Given task ::
Reproduce every one of the following lines without any changes.

— START OF Extracted entries —

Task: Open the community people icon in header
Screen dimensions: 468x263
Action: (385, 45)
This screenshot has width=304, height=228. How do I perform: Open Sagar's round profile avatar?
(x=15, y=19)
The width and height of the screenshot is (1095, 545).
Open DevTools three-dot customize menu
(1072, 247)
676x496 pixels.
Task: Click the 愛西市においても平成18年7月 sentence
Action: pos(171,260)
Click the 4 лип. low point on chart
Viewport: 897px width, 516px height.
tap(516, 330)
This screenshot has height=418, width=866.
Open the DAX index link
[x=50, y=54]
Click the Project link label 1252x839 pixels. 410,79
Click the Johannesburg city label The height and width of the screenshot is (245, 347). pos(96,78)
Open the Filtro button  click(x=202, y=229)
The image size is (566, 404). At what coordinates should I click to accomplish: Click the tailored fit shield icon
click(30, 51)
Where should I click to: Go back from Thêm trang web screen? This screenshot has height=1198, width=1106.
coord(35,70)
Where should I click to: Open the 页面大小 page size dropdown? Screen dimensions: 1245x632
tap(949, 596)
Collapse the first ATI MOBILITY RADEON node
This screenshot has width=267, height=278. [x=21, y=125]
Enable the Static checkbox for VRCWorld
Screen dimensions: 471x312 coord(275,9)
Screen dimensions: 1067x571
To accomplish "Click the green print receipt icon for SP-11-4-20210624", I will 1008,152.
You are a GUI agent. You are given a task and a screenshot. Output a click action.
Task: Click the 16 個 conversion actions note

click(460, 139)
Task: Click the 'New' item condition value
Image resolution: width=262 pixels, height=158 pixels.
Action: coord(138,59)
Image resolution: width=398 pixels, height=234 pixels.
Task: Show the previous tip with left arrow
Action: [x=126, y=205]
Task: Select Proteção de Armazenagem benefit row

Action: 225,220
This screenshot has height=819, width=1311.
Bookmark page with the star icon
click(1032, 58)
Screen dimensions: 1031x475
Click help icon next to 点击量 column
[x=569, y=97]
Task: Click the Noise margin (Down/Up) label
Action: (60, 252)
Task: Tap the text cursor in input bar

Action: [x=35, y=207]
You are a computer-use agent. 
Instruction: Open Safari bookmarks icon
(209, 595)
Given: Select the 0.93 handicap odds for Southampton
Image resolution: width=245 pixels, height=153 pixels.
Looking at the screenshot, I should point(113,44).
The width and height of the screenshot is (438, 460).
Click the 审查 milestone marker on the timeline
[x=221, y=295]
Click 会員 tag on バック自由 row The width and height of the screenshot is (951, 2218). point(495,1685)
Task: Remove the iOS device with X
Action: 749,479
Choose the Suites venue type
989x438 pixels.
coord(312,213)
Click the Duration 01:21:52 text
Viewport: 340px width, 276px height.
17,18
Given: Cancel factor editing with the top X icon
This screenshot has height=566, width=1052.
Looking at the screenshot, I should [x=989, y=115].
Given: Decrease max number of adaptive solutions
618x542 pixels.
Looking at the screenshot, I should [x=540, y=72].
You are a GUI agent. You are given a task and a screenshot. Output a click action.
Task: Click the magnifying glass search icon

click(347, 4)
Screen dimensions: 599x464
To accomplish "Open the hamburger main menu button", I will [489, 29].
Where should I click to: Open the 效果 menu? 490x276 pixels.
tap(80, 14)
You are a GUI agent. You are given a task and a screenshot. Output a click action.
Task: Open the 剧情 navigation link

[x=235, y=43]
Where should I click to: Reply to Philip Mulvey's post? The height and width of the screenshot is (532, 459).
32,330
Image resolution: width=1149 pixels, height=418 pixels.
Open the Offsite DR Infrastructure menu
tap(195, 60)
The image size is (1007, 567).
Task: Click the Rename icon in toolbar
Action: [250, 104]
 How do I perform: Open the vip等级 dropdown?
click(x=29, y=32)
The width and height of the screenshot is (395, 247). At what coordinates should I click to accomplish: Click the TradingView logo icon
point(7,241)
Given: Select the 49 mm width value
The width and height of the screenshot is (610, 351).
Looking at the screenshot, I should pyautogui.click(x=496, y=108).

— END OF Extracted entries —

Exercise output ::
Task: Open the community people icon in header
Screen dimensions: 468x263
Action: (385, 45)
This screenshot has width=304, height=228. How do I perform: Open Sagar's round profile avatar?
(x=15, y=19)
The width and height of the screenshot is (1095, 545).
Open DevTools three-dot customize menu
(1072, 247)
676x496 pixels.
Task: Click the 愛西市においても平成18年7月 sentence
Action: pos(171,260)
Click the 4 лип. low point on chart
Viewport: 897px width, 516px height.
tap(516, 330)
This screenshot has height=418, width=866.
Open the DAX index link
[x=50, y=54]
Click the Project link label 1252x839 pixels. 410,79
Click the Johannesburg city label The height and width of the screenshot is (245, 347). pos(96,78)
Open the Filtro button  click(x=202, y=229)
The image size is (566, 404). At what coordinates should I click to accomplish: Click the tailored fit shield icon
click(30, 51)
Where should I click to: Go back from Thêm trang web screen? This screenshot has height=1198, width=1106.
coord(35,70)
Where should I click to: Open the 页面大小 page size dropdown? Screen dimensions: 1245x632
tap(949, 596)
Collapse the first ATI MOBILITY RADEON node
This screenshot has width=267, height=278. [x=21, y=125]
Enable the Static checkbox for VRCWorld
Screen dimensions: 471x312 coord(275,9)
Screen dimensions: 1067x571
To accomplish "Click the green print receipt icon for SP-11-4-20210624", I will 1008,152.
You are a GUI agent. You are given a task and a screenshot. Output a click action.
Task: Click the 16 個 conversion actions note

click(460, 139)
Task: Click the 'New' item condition value
Image resolution: width=262 pixels, height=158 pixels.
Action: coord(138,59)
Image resolution: width=398 pixels, height=234 pixels.
Task: Show the previous tip with left arrow
Action: [x=126, y=205]
Task: Select Proteção de Armazenagem benefit row

Action: 225,220
This screenshot has height=819, width=1311.
Bookmark page with the star icon
click(1032, 58)
Screen dimensions: 1031x475
Click help icon next to 点击量 column
[x=569, y=97]
Task: Click the Noise margin (Down/Up) label
Action: (60, 252)
Task: Tap the text cursor in input bar

Action: [x=35, y=207]
You are a computer-use agent. 
Instruction: Open Safari bookmarks icon
(209, 595)
Given: Select the 0.93 handicap odds for Southampton
Image resolution: width=245 pixels, height=153 pixels.
Looking at the screenshot, I should point(113,44).
The width and height of the screenshot is (438, 460).
Click the 审查 milestone marker on the timeline
[x=221, y=295]
Click 会員 tag on バック自由 row The width and height of the screenshot is (951, 2218). point(495,1685)
Task: Remove the iOS device with X
Action: 749,479
Choose the Suites venue type
989x438 pixels.
coord(312,213)
Click the Duration 01:21:52 text
Viewport: 340px width, 276px height.
17,18
Given: Cancel factor editing with the top X icon
This screenshot has height=566, width=1052.
Looking at the screenshot, I should [x=989, y=115].
Given: Decrease max number of adaptive solutions
618x542 pixels.
Looking at the screenshot, I should [x=540, y=72].
You are a GUI agent. You are given a task and a screenshot. Output a click action.
Task: Click the magnifying glass search icon

click(347, 4)
Screen dimensions: 599x464
To accomplish "Open the hamburger main menu button", I will [489, 29].
Where should I click to: Open the 效果 menu? 490x276 pixels.
tap(80, 14)
You are a GUI agent. You are given a task and a screenshot. Output a click action.
Task: Open the 剧情 navigation link

[x=235, y=43]
Where should I click to: Reply to Philip Mulvey's post? The height and width of the screenshot is (532, 459).
32,330
Image resolution: width=1149 pixels, height=418 pixels.
Open the Offsite DR Infrastructure menu
tap(195, 60)
The image size is (1007, 567).
Task: Click the Rename icon in toolbar
Action: [250, 104]
 How do I perform: Open the vip等级 dropdown?
click(x=29, y=32)
The width and height of the screenshot is (395, 247). At what coordinates should I click to accomplish: Click the TradingView logo icon
point(7,241)
Given: Select the 49 mm width value
The width and height of the screenshot is (610, 351).
Looking at the screenshot, I should pyautogui.click(x=496, y=108).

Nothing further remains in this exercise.